Revenue-wise, however, FriendFeed was subpar. During its existence before its acquisition by Facebook, FriendFeed had only participated in one funding round, and in that case the funding was from the founders. In terms of establishing a constant revenue stream, FriendFeed claimed to be ahead of other “lifestreaming” services (Plaxo, Iminta, Socialthing, Lifestream.fm and Zude). But FriendFeed had other competition:

However, Facebook, MySpace and Google are all ahead in the battle to become the preferred aggregators of social data, which is crucial if they are to build any significant revenue streams.

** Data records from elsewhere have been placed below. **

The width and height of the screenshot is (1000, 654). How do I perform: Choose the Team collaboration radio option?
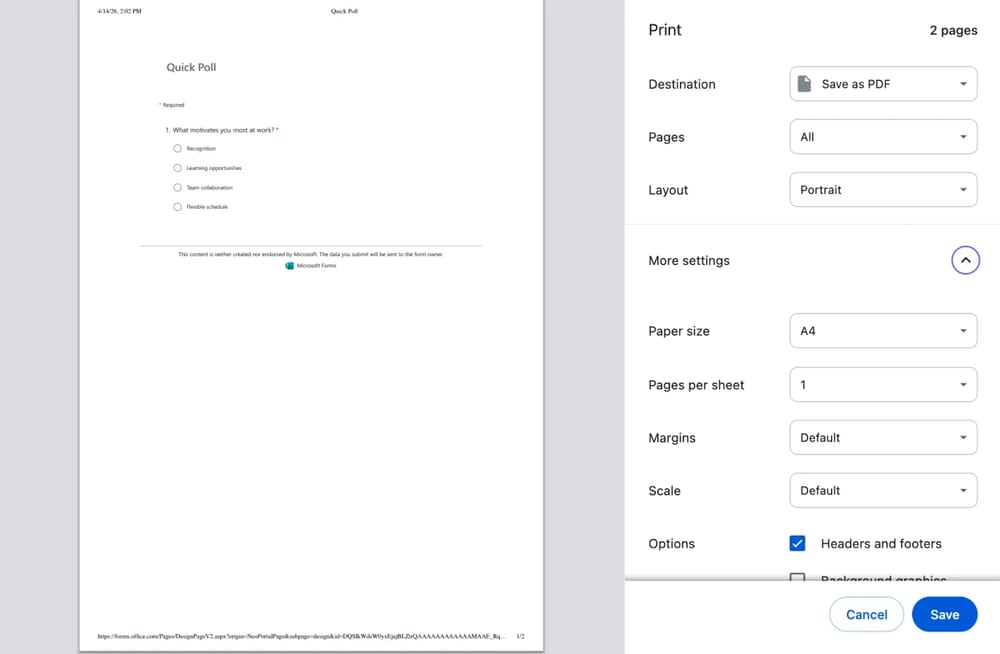tap(177, 187)
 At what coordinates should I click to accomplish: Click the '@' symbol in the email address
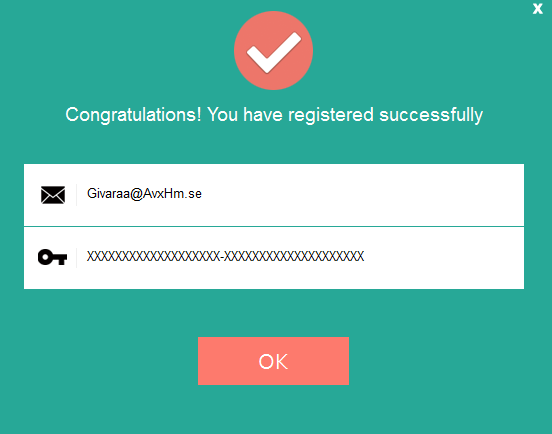coord(136,194)
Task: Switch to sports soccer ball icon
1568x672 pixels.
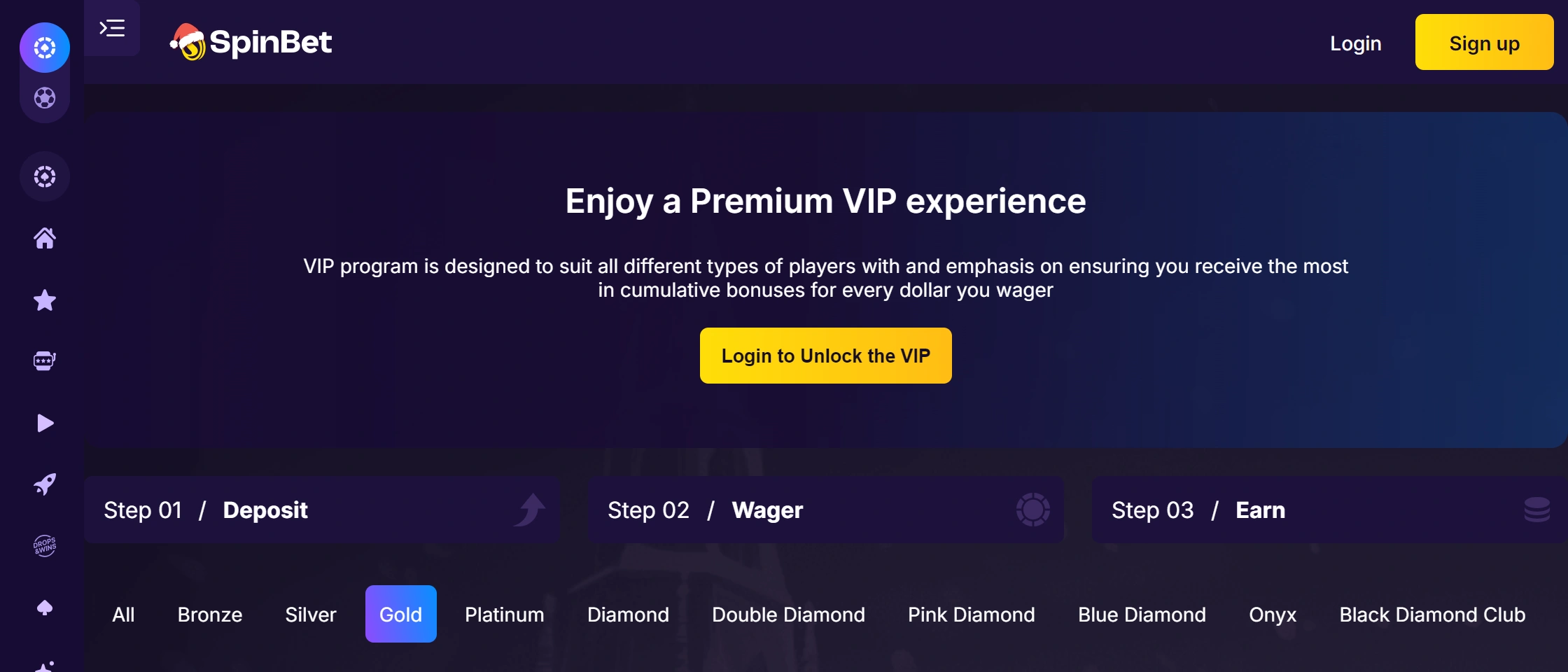Action: (45, 98)
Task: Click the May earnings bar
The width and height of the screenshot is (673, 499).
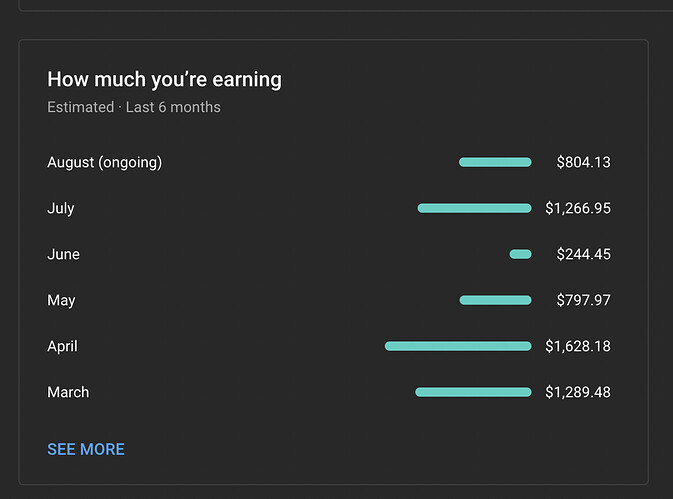Action: [495, 300]
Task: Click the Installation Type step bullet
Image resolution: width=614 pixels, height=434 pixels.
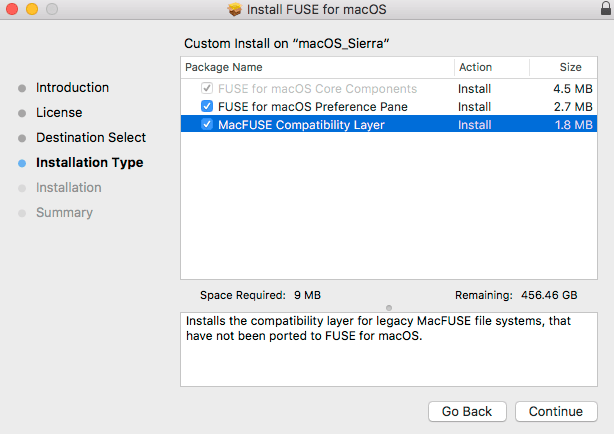Action: [22, 163]
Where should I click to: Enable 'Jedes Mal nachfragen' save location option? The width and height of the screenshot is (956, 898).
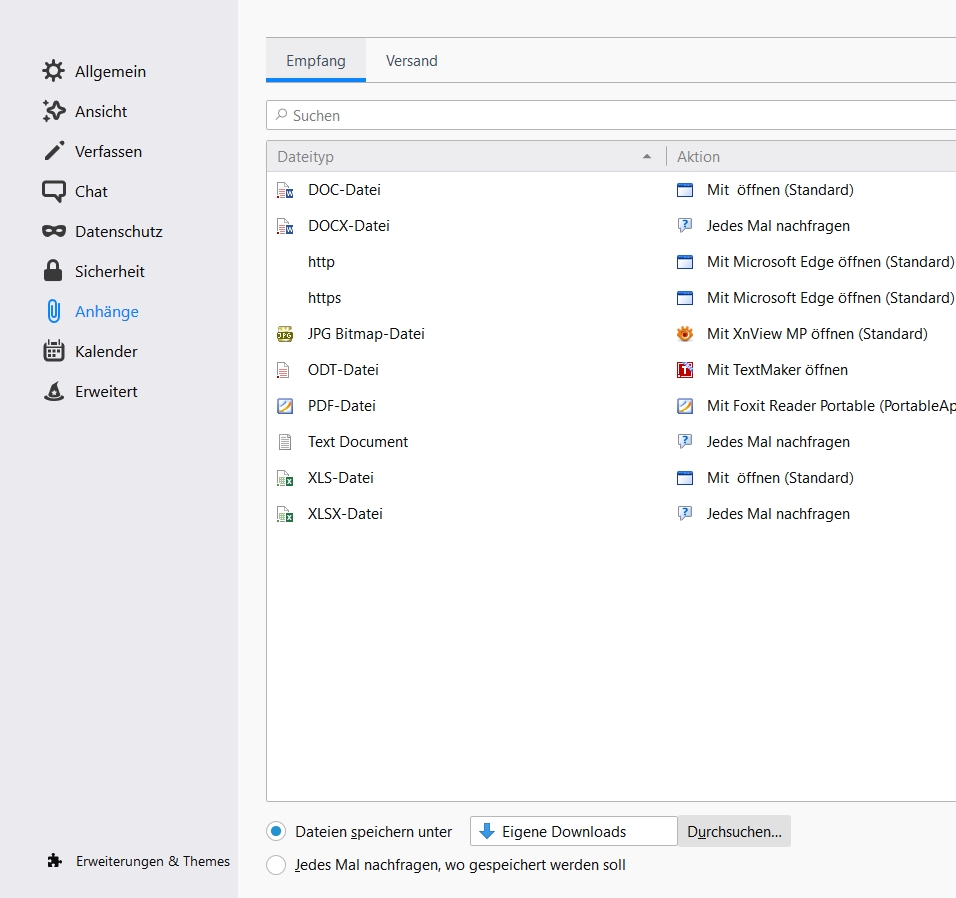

And while MySpace wasn’t exactly innovating at the time, Facebook and Google definitely WERE, with Facebook experimenting with the like and eventually acquiring FriendFeed itself. Google, of course, would launch Google+ in 2011 in an attempt to create a social network that united all of Google’s disparate services.

As it turned out, FriendFeed’s founders decided to cash out rather than try to keep FriendFeed independent. The founders stayed with Facebook for a while before leaving, but worked on projects other than FriendFeed for their new corporate overlords: Facebook’s acquisition of FriendFeed was clearly a talent acquisition, although most of the talent (Benjamin Golub being a notable exception) has long since departed.

FriendFeed’s founders were clearly cool technologists. Ironically, they were such cool technologists that they could have lived on their past glories (Gmail, Google Maps) and didn’t NEED for FriendFeed to make money. Perhaps that’s why a revenue model never really entered the equation.

How Facebook was different

In the Internet world, companies fail more often than not. Those companies that survive and thrive for years are rare. For every Microsoft and Apple (formerly Apple Computer) there is an Ashton-Tate or Lotus.

And in the world of social networking, Facebook (and probably Twitter) are unusual.

Why did Facebook survive while MySpace declined and FriendFeed disappeared?

While technological advances and scalability obviously contributed, the important thing about Facebook is that it established a recurring revenue stream. Five years after Facebook was founded in a dorm, it turned a profit from “from applications sold through the website and online advertising.” This ability to generate its own profits, rather relying on funding from outsiders, allowed Facebook to continue to expand. While short-term profits were bumpy around the time of Facebook’s IPO, the company weathered this storm. These days, revenues are…pretty good.

The founders of MySpace and FriendFeed could only dream of such revenue numbers.

Or, more accurately, they DIDN’T dream of those revenue numbers.

This is just a reminder of something that I’ve seen in a lot of situations: the coolest technology won’t amount to anything if it doesn’t produce revenue.